Selected passage Block Start
How stress can make you overweight
Weight gain from stress isn’t just due to comfort eating, as feeling under pressure causes our bodies to build up more fat, new research has discovered.
After a hectic day it’s not unusual to treat yourself to a bar of chocolate or a cheeky takeaway to relieve strain. However, even without these luxuries we’re at risk of putting on the pounds as it’s been found that stress triggers a fat generating cell called Adamts1.
The excess fat can then wrap around organs such as the pancreas and the liver, upping the chances of heart disease and type 2 diabetes.
Stanford University School of Medicine looked into research conducted by University College London in 2015, which identified a link between a demanding job and weight gain. This was because the stressful workplace led to an unhealthy diet, with people in such scenarios being 20 per cent more likely to become obese.
Those whose weight went up due to bad eating habits were found to have more new cells maturing in the fat surrounding internal organs, known as visceral fat tissue.
Although it may not be obvious or visible from the outside, it’s detrimental for people’s health, and while the new findings from Stanford don’t rule out the chance of other unknown hormones involved in the maturing of the cells, the experts believe Admants1 is the lead trigger.
This means that stress, as well as being overweight already, will more than likely cause your body to create more cells as a knock-on effect.
“We think it is a signal that there may be hard times ahead, a trigger to store as much available energy as you can,” senior report author Dr Brian Feldman said.
“You're ingesting food, and some signal has to tell your body to make more fat. We didn't know what was gating or triggering that process in vivo (in the body). This new research goes a long way to fill in the in-between steps.”
Findings were published in Science Signalling.
Selected passage Block End
**Tasks**
[A] In the article on stress and weight gain, in which journal were the findings published?
[B] Copy the article on stress and weight gain word for word, starting at "The excess fat" and ending at "visceral fat tissue.".
Supplied information Block Start
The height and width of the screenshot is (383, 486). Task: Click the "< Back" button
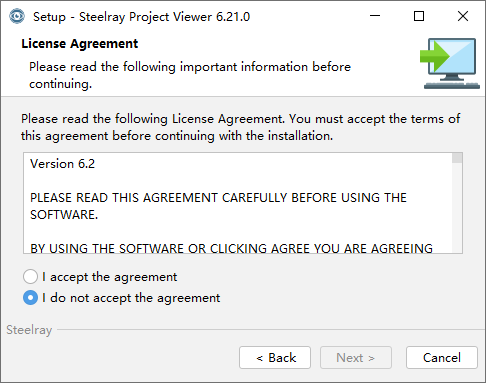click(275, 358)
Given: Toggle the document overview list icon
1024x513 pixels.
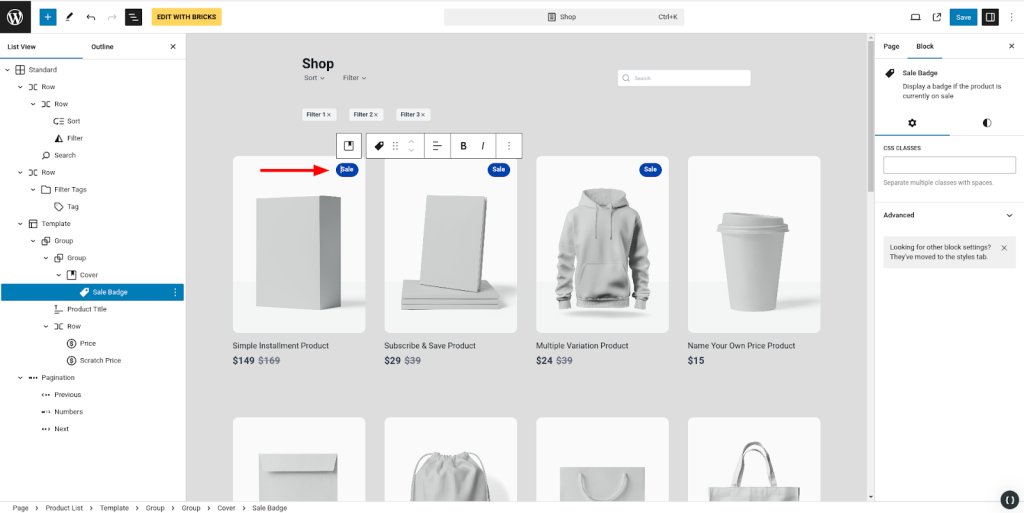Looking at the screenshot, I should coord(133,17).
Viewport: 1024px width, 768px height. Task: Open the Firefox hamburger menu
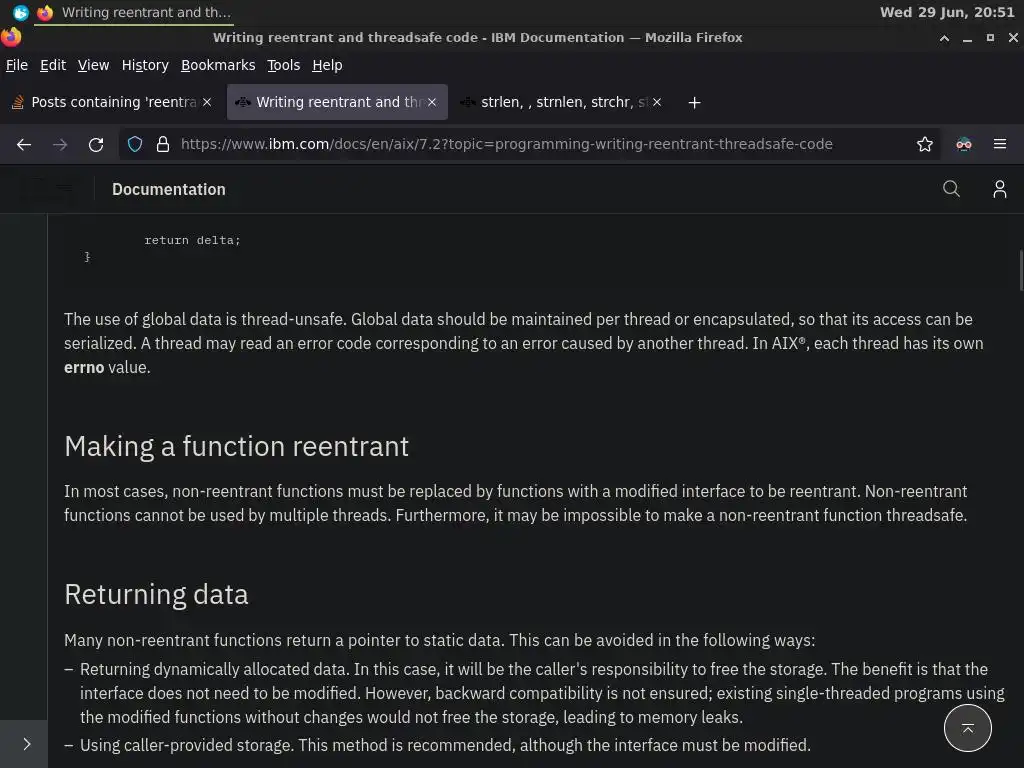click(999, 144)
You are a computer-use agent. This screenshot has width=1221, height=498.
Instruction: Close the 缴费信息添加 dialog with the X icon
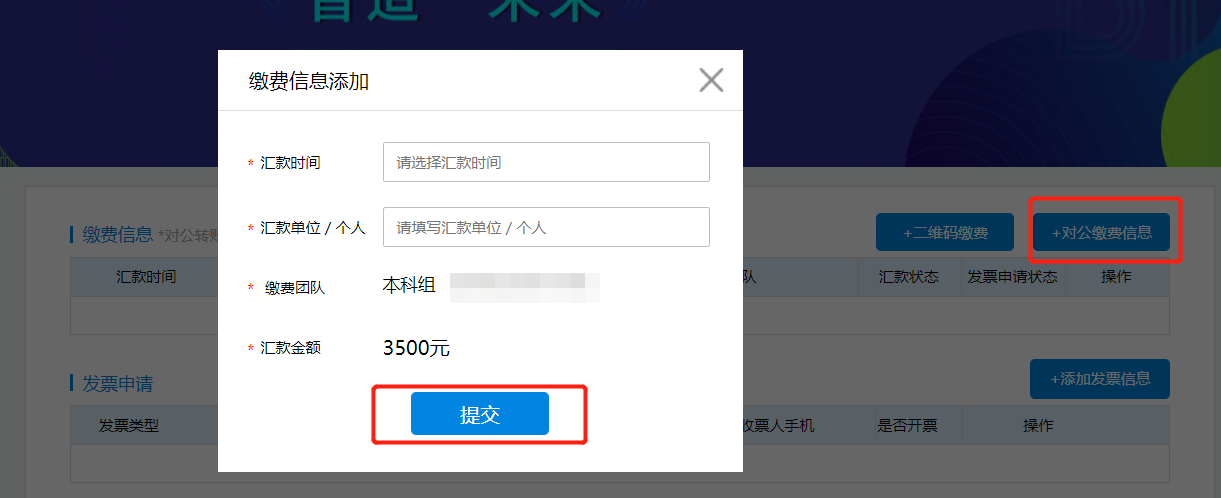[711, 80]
Supplied information Block End
**Solutions in order**
[A] Science Signalling.

[B]
The excess fat can then wrap around organs such as the pancreas and the liver, upping the chances of heart disease and type 2 diabetes.
Stanford University School of Medicine looked into research conducted by University College London in 2015, which identified a link between a demanding job and weight gain. This was because the stressful workplace led to an unhealthy diet, with people in such scenarios being 20 per cent more likely to become obese.
Those whose weight went up due to bad eating habits were found to have more new cells maturing in the fat surrounding internal organs, known as visceral fat tissue.